[TEXT SEGMENT]
I just cannot believe that any advocacy group promoting "single-payer" health care today employs such disturbing practices as the California Nurses Association. A particularly vile recent example is an article in the March issue of its Registered Nurse periodical. "Why does the insurance industry fear 3-year old Thomas Wilkes? Because he's proof that they have no business in health care." It continues: "It's hard to imagine anyone could hate Thomas Wilkes....but people do hate Thomas." The people in question, of course, being health insurers.
Thomas was born with severe hemophilia, and his health care costs about $1 million annually. His father works at (and co-founded) a company that is covered in Colorado's large group market. After Thomas was born and his claims started coming in, the insurer started increasing the premiums drastically for the group. (The article does not state how many workers the firm has.) The shaken father, although an entrepreneur himself, has become an advocate for single-payer health care, convinced that the private insurers, not the government, are the problem. Both his family's health and his business are at risk.
I am unlearned about hemophiia, so I investigated the experience of hemophiliacs in Canada, the developed world's most complete single-payer system. Yikes! Hemophiliacs need a safe and accessible blood supply. Over a decade ago, the Canadian blood supply was tainted with Hep C and HIV and many patients were infused with this blood. It has taken years to re-build confidence in Canada's blood supply, according to Canadian hemophiliacs. While such a tragedy is not a necessary consequence of single-payer, I expect it would be caught a lot quicker in the U.S., where there is some competition between hospitals and other providers, so there would be more vigilant monitoring of the blood system.
But that is not my expertise, and that does not help Thomas and other children who are "uninsurable", which I put in quotation marks because insurance markets function well for North Sea oil rigs and orbiting satellites, so there is no reason why they cannot work for a child -- absent government interference.
Because his insurance has always been linked to his job, Thomas' father feels trapped. His work colleagues too, if they do not want to bear the cost of Thomas illness, have to find new jobs. Bizarre, isn't it? Imagine if everyone got their insurance individually, and insurers had competed to enroll Thomas' father when he was still studying for his engineering degree? In such a market, that insurance would have been "guaranteed renewable": his premiums would not have gone up by more than those of the thousands of other young people enrolled at the same time in the group, the vast majority of which would still have minor health costs.
How would the premium increases have been much less than they are in the large group? First, the pool (invisible to Thomas) would likely be much larger than for a small firm. Second, if the insurer jacked up rates too much, the other (still healthy) members would drop out and buy cheaper insurance, leaving the insurer with less income. (Remember, in this version the other people don't have to quit their job to change their health care, they just switch like we do car insurance today.) So, the insurer has a greater incentive not to raise rates than it does now.
I sound like a broken record, but the answer, as always, is to equalize the tax treatment of employer-sponsored versus individually purchased health insurance for waged employees.

[DATASET EXTRACT]
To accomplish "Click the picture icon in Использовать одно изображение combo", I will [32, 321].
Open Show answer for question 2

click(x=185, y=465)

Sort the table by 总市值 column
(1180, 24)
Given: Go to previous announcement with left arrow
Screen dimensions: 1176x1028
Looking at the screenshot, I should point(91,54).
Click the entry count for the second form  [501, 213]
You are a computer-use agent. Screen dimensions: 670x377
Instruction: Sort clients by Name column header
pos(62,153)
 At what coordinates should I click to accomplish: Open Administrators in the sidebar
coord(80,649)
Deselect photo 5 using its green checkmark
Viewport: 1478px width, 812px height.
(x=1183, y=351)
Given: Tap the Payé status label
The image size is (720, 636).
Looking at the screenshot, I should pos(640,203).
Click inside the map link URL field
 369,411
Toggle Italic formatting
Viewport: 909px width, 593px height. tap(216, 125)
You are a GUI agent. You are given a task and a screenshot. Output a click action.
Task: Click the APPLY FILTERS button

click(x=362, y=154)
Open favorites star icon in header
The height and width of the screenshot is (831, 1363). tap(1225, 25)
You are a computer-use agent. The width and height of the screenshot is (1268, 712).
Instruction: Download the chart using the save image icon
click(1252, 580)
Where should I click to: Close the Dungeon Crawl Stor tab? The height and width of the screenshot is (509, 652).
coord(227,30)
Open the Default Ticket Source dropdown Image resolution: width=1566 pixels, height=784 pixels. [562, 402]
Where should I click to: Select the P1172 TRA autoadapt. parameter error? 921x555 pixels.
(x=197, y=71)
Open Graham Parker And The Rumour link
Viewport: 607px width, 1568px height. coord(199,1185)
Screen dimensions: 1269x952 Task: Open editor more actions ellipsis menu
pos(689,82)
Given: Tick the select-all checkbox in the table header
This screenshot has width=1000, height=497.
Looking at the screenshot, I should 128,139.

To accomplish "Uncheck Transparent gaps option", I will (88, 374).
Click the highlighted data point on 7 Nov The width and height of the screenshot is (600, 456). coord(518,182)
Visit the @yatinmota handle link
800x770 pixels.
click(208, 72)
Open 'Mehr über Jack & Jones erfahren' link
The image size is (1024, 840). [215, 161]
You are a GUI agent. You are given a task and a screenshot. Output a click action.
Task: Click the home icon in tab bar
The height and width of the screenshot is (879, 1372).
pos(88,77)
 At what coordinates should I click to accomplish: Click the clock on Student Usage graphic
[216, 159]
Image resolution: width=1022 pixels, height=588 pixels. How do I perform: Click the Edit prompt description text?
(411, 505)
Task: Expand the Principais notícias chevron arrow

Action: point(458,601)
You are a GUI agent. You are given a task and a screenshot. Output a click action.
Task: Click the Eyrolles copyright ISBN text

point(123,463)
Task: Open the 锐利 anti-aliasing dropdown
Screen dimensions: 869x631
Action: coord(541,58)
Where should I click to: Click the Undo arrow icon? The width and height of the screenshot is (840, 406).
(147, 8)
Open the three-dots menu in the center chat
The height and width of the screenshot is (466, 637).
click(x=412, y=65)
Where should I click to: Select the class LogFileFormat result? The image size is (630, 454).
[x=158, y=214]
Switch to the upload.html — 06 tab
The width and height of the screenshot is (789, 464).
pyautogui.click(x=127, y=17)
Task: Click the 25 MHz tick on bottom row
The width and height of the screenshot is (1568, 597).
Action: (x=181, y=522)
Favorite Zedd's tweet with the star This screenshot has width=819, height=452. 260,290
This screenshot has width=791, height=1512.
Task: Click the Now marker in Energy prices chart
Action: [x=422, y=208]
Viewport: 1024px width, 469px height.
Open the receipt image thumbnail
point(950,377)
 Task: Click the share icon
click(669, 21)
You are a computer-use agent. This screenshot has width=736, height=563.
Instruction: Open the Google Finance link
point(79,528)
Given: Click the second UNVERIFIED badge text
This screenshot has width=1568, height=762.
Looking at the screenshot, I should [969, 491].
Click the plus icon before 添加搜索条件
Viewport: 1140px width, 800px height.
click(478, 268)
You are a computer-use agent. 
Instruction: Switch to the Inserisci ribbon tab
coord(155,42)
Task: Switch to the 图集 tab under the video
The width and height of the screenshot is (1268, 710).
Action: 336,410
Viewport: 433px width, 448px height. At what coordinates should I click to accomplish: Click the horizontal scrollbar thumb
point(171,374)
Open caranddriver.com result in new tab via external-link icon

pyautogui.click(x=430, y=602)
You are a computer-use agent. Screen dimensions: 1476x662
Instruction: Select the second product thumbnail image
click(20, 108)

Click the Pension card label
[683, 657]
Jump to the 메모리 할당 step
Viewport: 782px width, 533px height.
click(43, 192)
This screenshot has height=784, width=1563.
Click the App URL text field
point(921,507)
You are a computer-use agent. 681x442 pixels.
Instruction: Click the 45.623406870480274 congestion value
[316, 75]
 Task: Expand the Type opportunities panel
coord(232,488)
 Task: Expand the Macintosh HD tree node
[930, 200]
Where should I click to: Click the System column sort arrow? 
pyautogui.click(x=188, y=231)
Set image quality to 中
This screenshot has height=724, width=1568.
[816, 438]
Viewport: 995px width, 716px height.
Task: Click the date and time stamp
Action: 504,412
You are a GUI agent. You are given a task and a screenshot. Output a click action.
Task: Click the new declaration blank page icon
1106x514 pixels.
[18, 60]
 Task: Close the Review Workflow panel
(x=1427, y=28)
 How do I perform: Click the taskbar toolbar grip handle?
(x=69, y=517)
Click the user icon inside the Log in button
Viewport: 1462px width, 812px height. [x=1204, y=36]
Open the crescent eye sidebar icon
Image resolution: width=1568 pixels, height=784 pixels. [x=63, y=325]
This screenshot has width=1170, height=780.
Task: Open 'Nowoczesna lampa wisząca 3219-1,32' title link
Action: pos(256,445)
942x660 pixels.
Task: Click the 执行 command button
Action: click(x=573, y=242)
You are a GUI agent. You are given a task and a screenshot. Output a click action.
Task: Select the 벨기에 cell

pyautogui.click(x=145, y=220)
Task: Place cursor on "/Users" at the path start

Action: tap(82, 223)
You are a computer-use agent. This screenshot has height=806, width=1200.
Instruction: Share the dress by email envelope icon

[INSTRUCTIONS FOR THE TASK] Reproduce the health care post word for word, between "I just cannot" and "being health insurers.", inclusive. The listing is separate material, unrelated to the health care post.

[ANSWER SECTION]
I just cannot believe that any advocacy group promoting "single-payer" health care today employs such disturbing practices as the California Nurses Association. A particularly vile recent example is an article in the March issue of its Registered Nurse periodical. "Why does the insurance industry fear 3-year old Thomas Wilkes? Because he's proof that they have no business in health care." It continues: "It's hard to imagine anyone could hate Thomas Wilkes....but people do hate Thomas." The people in question, of course, being health insurers.